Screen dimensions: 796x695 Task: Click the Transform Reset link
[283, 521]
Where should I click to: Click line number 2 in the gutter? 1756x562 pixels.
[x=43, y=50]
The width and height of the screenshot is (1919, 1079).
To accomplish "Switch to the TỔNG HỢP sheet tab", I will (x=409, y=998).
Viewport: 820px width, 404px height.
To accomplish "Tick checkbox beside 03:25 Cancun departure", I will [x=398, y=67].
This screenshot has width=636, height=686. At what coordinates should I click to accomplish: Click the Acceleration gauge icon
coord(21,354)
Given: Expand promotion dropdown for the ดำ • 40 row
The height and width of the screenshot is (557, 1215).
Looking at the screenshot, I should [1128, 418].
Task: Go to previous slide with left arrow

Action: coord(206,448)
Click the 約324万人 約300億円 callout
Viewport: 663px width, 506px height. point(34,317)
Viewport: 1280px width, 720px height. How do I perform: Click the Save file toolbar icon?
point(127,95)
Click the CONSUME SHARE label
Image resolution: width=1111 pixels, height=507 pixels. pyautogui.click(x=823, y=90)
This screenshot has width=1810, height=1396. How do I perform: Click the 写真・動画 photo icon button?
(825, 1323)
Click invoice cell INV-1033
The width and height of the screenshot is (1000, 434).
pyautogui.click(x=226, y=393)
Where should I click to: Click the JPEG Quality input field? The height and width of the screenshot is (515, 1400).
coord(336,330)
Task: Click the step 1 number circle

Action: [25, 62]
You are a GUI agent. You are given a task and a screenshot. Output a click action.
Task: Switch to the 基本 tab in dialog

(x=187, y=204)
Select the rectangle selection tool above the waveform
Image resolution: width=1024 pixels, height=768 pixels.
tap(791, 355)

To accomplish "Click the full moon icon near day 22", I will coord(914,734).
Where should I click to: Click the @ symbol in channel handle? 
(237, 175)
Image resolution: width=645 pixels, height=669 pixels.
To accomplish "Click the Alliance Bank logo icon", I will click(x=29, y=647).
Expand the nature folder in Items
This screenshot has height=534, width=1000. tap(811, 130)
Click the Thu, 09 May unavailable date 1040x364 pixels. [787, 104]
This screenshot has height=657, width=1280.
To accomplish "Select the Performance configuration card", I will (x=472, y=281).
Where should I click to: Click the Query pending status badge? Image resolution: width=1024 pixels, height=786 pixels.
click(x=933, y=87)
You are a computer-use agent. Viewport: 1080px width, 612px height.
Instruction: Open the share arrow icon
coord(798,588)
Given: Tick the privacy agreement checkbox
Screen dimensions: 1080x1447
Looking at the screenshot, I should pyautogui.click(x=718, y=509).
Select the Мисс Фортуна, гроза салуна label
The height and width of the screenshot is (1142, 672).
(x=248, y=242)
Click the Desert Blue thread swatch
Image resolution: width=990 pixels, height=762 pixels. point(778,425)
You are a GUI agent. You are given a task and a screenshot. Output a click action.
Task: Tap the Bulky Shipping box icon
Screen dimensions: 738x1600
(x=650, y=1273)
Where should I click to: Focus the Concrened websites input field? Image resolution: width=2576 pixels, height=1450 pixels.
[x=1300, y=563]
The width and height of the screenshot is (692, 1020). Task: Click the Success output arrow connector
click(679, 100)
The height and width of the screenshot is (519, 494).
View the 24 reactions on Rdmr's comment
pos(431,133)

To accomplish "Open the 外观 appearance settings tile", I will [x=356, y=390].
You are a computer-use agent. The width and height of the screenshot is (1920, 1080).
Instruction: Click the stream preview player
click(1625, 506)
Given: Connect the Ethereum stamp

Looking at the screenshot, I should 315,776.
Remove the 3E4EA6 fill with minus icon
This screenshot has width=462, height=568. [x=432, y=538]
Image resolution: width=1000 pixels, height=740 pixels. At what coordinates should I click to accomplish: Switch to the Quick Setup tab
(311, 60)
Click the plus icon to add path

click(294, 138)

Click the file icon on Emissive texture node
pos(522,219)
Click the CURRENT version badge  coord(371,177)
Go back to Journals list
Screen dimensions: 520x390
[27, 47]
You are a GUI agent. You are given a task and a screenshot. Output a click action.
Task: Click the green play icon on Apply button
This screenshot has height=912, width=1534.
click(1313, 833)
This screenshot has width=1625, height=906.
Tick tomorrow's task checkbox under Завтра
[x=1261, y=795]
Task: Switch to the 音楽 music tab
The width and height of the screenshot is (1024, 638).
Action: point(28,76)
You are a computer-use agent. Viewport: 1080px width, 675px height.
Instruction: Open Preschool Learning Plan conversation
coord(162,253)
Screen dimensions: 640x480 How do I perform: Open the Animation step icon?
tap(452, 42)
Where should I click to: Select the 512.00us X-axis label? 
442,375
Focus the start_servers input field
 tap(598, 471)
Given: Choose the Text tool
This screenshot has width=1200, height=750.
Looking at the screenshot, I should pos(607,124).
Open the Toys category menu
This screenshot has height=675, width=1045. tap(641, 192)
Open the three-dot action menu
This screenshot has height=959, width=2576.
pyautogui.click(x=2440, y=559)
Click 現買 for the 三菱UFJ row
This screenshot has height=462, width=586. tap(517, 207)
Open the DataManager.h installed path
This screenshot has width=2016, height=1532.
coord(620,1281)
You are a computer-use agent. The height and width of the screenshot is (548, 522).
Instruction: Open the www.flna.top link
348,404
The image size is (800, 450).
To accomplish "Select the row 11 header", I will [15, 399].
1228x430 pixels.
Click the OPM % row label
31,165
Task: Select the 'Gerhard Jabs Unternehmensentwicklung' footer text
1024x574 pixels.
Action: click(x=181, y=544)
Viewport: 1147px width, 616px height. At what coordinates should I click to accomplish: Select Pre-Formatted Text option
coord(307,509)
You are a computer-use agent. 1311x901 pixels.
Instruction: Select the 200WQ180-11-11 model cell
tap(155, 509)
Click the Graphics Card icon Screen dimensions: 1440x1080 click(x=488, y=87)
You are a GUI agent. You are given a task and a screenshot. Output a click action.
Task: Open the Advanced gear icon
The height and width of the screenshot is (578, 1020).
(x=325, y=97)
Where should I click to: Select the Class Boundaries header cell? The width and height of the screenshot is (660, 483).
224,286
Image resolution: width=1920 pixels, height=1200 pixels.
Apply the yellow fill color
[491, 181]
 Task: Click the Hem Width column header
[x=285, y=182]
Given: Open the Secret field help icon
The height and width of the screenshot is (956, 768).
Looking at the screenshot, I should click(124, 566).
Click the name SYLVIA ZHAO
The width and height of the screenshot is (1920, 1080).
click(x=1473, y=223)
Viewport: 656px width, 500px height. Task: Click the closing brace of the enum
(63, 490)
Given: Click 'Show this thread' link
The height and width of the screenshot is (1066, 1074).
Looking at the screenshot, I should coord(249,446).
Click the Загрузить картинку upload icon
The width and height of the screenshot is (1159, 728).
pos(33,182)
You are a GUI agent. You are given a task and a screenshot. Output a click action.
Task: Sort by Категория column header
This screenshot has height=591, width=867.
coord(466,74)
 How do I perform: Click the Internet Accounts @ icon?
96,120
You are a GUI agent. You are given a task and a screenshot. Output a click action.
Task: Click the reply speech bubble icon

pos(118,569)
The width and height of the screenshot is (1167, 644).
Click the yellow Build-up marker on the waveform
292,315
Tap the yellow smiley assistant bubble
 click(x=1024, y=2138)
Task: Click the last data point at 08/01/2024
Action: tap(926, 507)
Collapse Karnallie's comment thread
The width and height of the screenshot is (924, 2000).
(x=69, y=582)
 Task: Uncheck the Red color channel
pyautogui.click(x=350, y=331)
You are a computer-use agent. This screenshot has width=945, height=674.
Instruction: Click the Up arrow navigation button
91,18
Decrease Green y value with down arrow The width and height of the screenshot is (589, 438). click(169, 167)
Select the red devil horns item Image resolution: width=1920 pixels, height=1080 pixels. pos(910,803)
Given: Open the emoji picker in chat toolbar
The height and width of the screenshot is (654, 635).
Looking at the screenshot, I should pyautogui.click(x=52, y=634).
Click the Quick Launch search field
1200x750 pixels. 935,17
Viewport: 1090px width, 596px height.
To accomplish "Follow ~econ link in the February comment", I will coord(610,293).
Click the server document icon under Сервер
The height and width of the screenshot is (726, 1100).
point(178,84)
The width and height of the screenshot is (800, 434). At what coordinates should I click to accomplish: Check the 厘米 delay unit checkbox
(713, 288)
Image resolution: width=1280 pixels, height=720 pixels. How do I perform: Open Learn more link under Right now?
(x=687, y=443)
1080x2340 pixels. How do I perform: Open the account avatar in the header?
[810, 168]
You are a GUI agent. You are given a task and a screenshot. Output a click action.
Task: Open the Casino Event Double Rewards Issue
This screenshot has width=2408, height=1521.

#####

# [タスクの目的]
上のデータの最初の行から「pyautogui.click(x=226, y=393)」を含む行までを、両端の行も含めて番号付きリストにしてください。空行は入れないでください。

# [作業結果]
1. Screen dimensions: 796x695 Task: Click the Transform Reset link
2. [283, 521]
3. Where should I click to: Click line number 2 in the gutter? 1756x562 pixels.
4. [x=43, y=50]
5. The width and height of the screenshot is (1919, 1079).
6. To accomplish "Switch to the TỔNG HỢP sheet tab", I will (x=409, y=998).
7. Viewport: 820px width, 404px height.
8. To accomplish "Tick checkbox beside 03:25 Cancun departure", I will [x=398, y=67].
9. This screenshot has width=636, height=686. At what coordinates should I click to accomplish: Click the Acceleration gauge icon
10. coord(21,354)
11. Given: Expand promotion dropdown for the ดำ • 40 row
12. The height and width of the screenshot is (557, 1215).
13. Looking at the screenshot, I should [1128, 418].
14. Task: Go to previous slide with left arrow
15. Action: coord(206,448)
16. Click the 約324万人 約300億円 callout
17. Viewport: 663px width, 506px height. point(34,317)
18. Viewport: 1280px width, 720px height. How do I perform: Click the Save file toolbar icon?
19. point(127,95)
20. Click the CONSUME SHARE label
21. Image resolution: width=1111 pixels, height=507 pixels. pyautogui.click(x=823, y=90)
22. This screenshot has width=1810, height=1396. How do I perform: Click the 写真・動画 photo icon button?
23. (825, 1323)
24. Click invoice cell INV-1033
25. The width and height of the screenshot is (1000, 434).
26. pyautogui.click(x=226, y=393)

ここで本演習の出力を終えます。